LONDON (Reuters) - Consumer morale fell to its gloomiest level in a year in June, the Nationwide building society said on Wednesday, as the outlook for the economy and household finances darkened.
Nationwide’s consumer confidence index dropped to 63 in June from 66 in May. Worse could lie ahead, given that the survey did not cover the period immediately after the Conservative-Liberal Democrat coalition’s austerity budget on June 22.
The coalition has announced hefty cuts to government spending and tax rises to try to bring down a record budget deficit, raising fears that Britain’s fragile economic recovery will struggle to gain momentum.
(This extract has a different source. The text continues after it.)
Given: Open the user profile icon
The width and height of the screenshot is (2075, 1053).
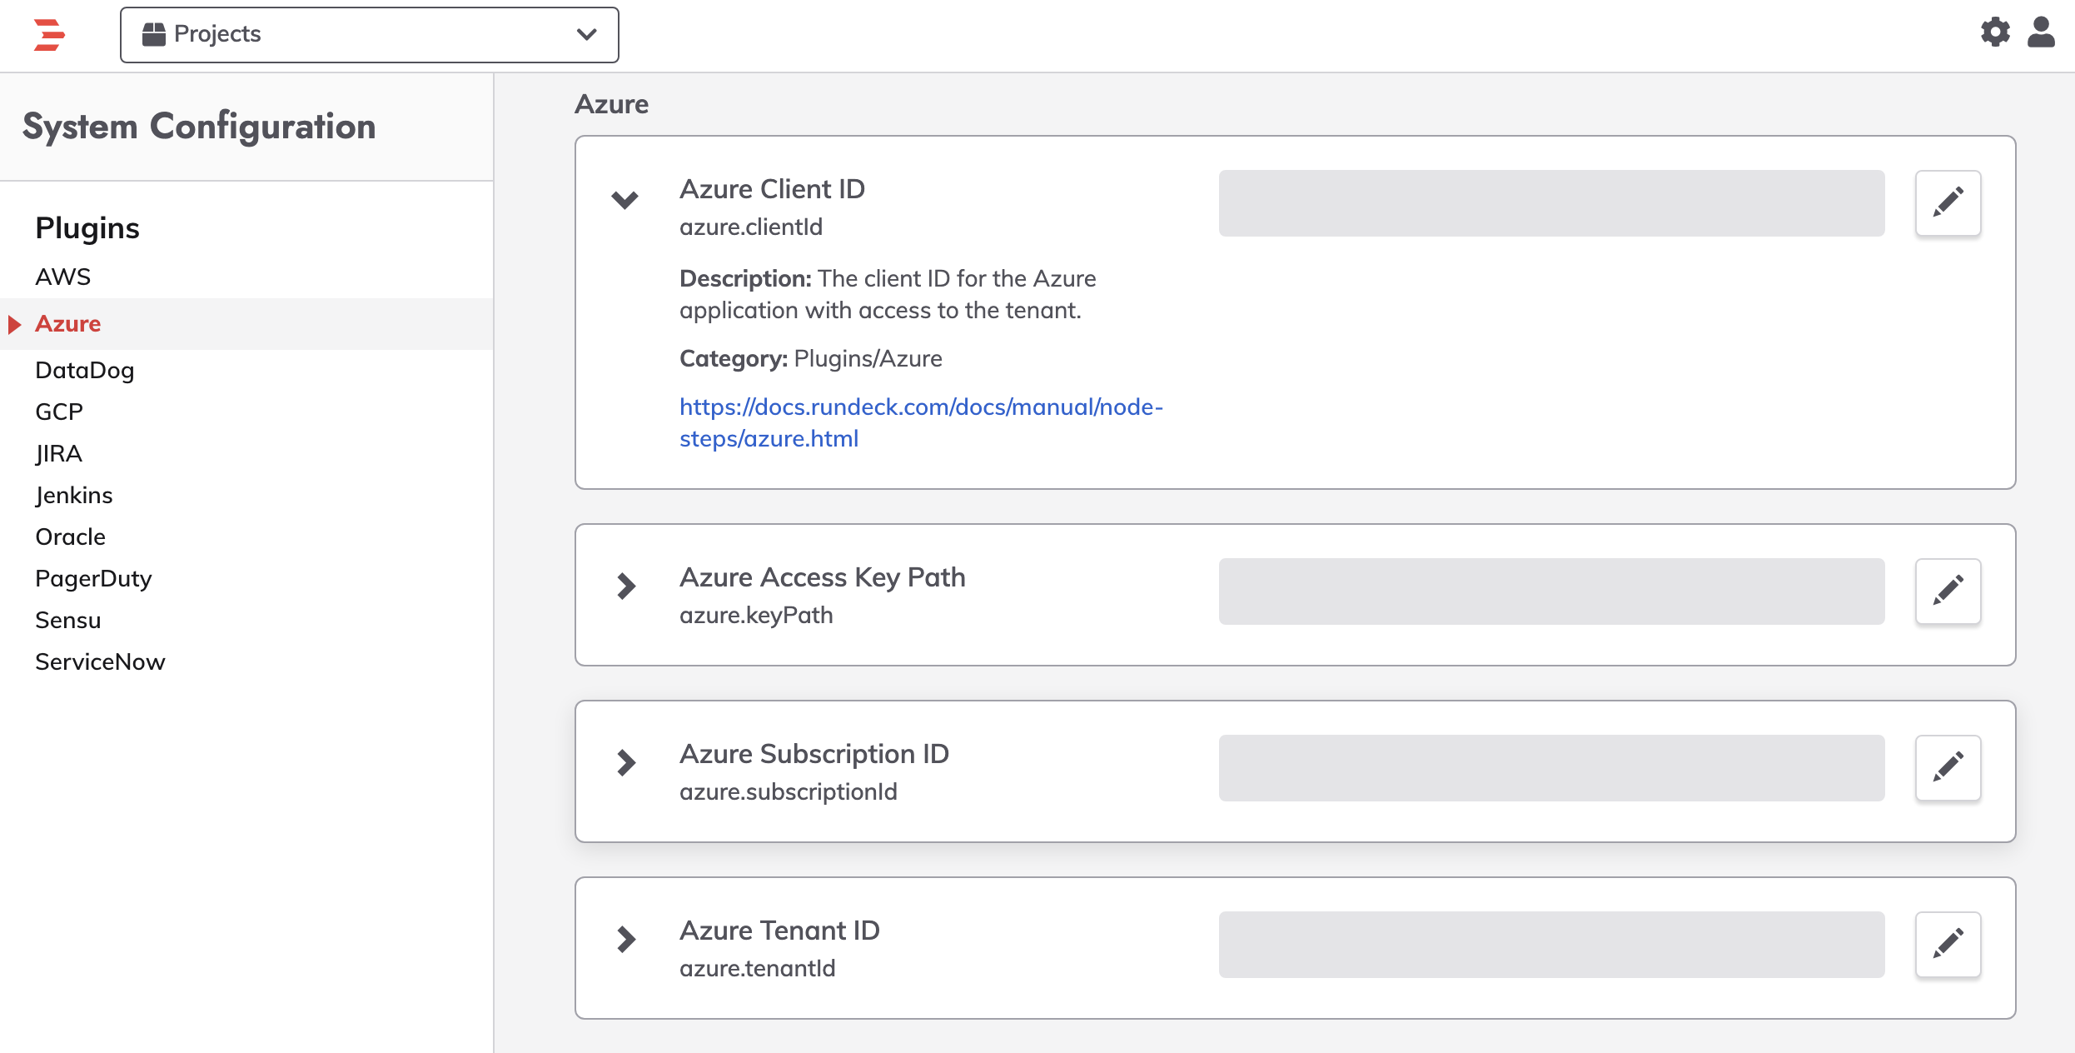Looking at the screenshot, I should [2041, 32].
“It will not be until July’s results ... that we could potentially see what impact the Chancellor’s (finance minister George Osborne) package of austerity measures has had on confidence,” said Nationwide chief economist Martin Gahbauer.
Despite the fact that Britain’s economy has now emerged from an 18-month recession and that unemployment has not risen as high as feared, consumer confidence has failed to pick up.
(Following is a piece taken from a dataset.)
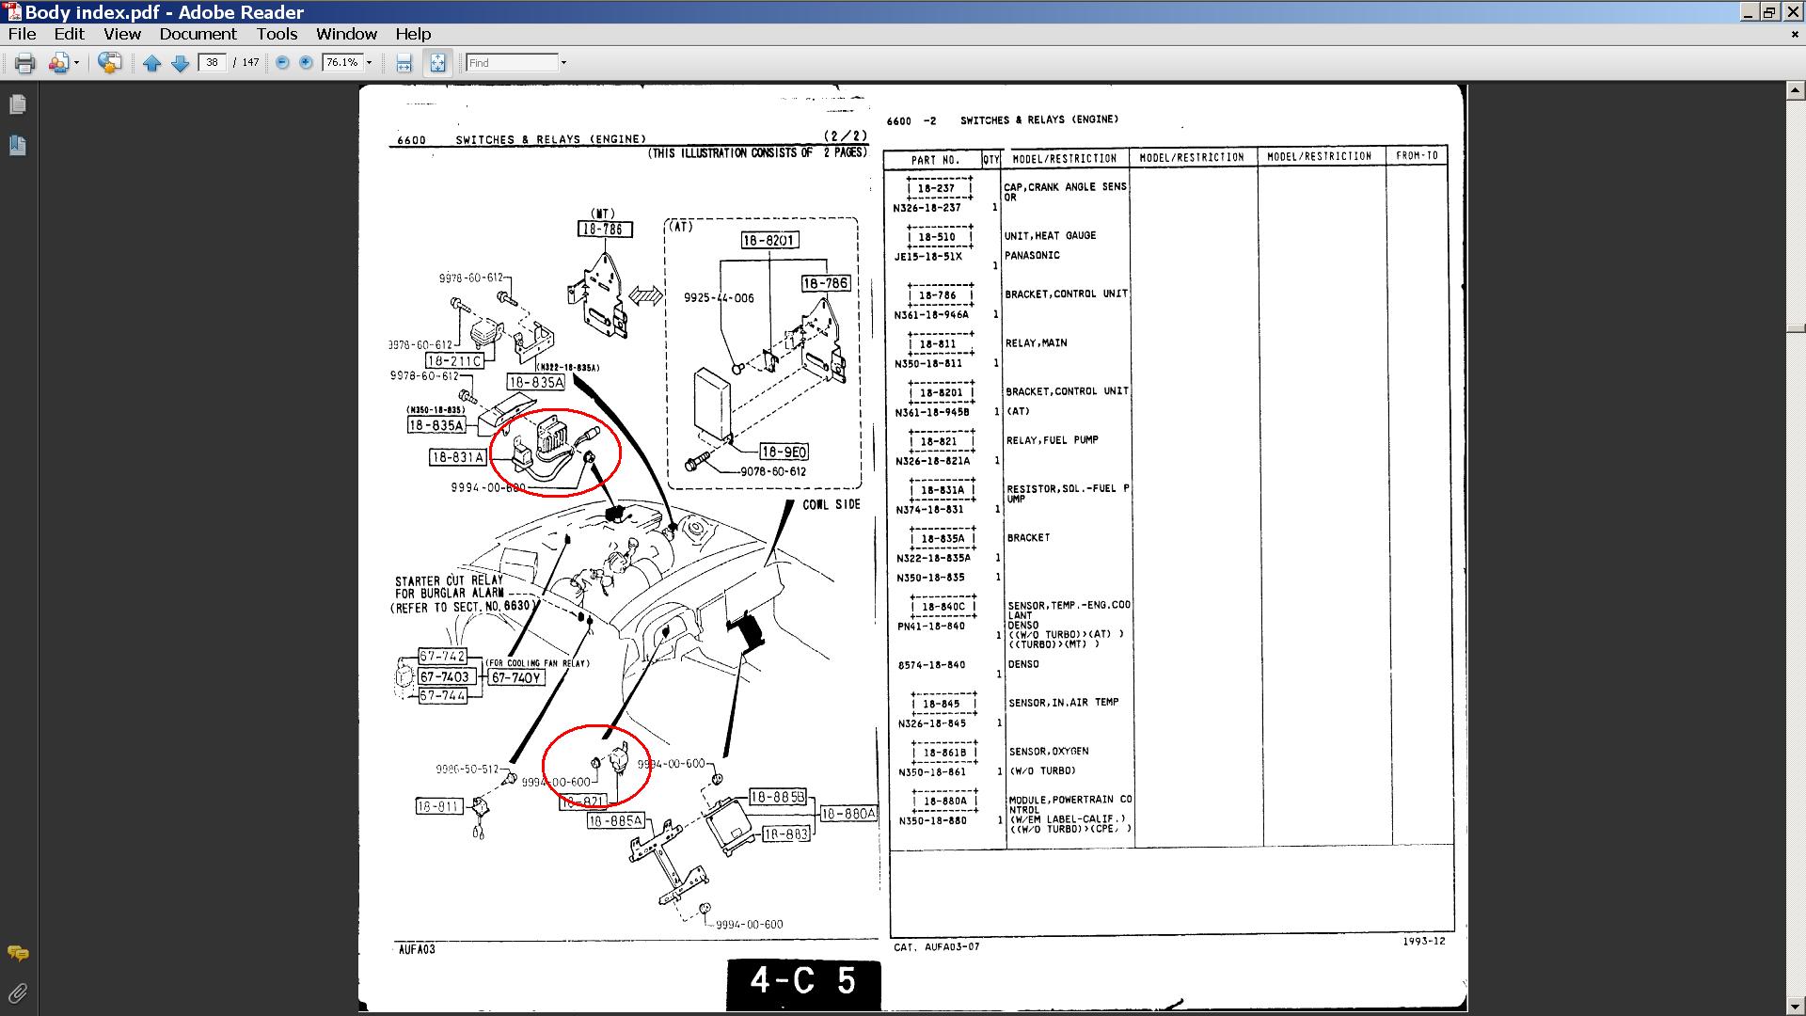Go to previous page with up arrow
The height and width of the screenshot is (1016, 1806).
pos(152,63)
Many Britons are tightening their belts in order to pay down debts and others are struggling to get hold of credit as banks rebuild their defences following the financial crisis, meaning fewer people have cash to spend on the high street.
Nationwide’s spending index — which measures sentiment about buying household goods and big ticket items — fell five points to 95 in June, the lowest since January 2009.
Expectations for the economy, labour market and household income over the next six months are also on the decline, according to Nationwide. Its expectations index fell to 88 last month from 94 in May — the lowest since May 2009.
The survey of 1,000 people was carried about between May 24 and June 20.